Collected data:
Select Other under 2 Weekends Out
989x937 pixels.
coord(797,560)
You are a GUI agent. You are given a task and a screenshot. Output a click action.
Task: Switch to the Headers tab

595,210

**Work request:**
Transcribe exactly, please, the lines from the one with "989x937 pixels." to the last line of the entries above, ends included.

**Answer section:**
989x937 pixels.
coord(797,560)
You are a GUI agent. You are given a task and a screenshot. Output a click action.
Task: Switch to the Headers tab

595,210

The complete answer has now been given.